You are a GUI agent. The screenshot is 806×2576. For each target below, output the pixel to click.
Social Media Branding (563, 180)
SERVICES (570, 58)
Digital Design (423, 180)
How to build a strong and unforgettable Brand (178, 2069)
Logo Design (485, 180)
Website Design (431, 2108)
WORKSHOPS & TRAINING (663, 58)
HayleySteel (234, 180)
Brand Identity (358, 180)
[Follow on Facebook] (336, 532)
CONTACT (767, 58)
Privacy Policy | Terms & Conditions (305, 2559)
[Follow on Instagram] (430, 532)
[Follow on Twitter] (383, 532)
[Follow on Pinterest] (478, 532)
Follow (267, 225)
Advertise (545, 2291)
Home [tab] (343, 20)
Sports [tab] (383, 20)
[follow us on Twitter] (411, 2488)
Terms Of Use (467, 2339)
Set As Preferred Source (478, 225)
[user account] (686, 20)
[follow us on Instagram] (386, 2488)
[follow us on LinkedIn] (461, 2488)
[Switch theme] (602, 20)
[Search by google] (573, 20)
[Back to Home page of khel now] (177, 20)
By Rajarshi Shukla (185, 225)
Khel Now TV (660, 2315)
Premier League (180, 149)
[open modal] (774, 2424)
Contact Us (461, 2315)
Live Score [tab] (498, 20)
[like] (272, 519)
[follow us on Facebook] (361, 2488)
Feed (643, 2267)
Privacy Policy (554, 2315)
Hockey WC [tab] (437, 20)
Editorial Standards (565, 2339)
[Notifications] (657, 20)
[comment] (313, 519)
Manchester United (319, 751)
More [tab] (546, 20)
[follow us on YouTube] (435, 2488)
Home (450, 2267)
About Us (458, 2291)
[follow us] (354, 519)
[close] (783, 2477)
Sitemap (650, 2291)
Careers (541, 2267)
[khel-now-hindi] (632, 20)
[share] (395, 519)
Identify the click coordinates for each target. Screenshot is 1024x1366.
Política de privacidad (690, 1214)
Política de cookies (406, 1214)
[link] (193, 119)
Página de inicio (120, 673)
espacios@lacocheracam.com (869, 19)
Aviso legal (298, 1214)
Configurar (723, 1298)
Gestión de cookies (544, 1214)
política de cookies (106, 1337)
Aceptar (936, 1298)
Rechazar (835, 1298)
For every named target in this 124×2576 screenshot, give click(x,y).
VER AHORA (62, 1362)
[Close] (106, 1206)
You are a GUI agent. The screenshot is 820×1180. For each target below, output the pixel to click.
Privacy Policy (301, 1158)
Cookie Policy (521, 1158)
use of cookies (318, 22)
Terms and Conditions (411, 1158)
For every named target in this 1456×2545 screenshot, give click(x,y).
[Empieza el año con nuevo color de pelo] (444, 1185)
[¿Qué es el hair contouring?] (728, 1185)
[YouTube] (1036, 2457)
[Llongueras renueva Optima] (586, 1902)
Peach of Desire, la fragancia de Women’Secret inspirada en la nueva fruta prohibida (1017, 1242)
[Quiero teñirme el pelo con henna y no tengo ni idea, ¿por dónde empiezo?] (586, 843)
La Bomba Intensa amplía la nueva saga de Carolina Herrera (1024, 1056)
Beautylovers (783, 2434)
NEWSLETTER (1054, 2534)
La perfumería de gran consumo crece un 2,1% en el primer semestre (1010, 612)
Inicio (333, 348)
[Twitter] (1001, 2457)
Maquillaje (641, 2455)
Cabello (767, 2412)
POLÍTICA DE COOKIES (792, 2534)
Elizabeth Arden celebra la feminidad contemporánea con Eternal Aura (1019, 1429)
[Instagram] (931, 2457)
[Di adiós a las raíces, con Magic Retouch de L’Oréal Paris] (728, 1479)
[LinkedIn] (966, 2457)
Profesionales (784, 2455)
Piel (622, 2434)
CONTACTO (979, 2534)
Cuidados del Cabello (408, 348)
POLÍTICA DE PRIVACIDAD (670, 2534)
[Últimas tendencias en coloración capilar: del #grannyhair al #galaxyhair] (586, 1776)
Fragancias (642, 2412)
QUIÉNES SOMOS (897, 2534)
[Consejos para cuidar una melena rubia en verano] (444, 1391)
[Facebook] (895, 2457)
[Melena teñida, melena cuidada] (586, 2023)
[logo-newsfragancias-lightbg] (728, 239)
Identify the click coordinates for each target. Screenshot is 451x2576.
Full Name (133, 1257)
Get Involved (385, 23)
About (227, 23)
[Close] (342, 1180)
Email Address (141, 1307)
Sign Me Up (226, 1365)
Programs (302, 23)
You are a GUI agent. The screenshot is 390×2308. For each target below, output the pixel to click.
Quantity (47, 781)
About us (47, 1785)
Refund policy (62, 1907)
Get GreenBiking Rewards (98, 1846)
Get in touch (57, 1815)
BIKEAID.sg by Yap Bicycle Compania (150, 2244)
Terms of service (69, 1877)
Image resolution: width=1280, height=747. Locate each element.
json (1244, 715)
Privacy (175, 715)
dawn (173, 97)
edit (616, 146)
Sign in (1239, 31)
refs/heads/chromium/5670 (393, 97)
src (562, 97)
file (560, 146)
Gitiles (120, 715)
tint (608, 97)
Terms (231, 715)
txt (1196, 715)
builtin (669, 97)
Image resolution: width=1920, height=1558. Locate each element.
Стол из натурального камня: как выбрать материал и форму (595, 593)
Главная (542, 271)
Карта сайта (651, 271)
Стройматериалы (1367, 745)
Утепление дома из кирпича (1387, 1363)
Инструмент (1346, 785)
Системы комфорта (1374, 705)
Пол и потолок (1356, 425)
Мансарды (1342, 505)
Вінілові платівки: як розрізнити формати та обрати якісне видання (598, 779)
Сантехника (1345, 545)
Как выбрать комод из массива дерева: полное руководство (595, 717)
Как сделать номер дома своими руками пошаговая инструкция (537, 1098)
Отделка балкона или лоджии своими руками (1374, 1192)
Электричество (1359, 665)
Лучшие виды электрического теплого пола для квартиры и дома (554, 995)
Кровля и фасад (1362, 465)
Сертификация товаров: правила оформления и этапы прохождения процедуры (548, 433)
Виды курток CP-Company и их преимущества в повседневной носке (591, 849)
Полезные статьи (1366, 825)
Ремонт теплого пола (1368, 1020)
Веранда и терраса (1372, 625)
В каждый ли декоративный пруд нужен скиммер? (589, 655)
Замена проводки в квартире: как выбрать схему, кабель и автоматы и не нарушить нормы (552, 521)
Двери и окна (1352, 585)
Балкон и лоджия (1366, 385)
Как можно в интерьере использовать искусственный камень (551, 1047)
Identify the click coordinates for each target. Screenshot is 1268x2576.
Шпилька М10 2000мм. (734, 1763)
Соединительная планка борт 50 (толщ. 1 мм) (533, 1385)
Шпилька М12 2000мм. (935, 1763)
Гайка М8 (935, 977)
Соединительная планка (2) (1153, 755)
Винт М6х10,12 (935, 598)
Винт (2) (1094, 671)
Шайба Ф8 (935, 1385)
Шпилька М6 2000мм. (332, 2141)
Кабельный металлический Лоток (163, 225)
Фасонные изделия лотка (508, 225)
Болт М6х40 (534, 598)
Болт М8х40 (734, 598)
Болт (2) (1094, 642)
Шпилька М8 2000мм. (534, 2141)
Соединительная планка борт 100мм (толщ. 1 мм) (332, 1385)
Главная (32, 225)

· · ·

> TASK ITEM
In the entries above, find the line holding "[Notifications] (657, 20)" and the line holding "[share] (395, 519)", then retype exactly those two lines and every line between them, and nothing else.

> RESULT OF THE TASK
[Notifications] (657, 20)
[comment] (313, 519)
Manchester United (319, 751)
More [tab] (546, 20)
[follow us on YouTube] (435, 2488)
Home (450, 2267)
About Us (458, 2291)
[follow us] (354, 519)
[close] (783, 2477)
Sitemap (650, 2291)
Careers (541, 2267)
[khel-now-hindi] (632, 20)
[share] (395, 519)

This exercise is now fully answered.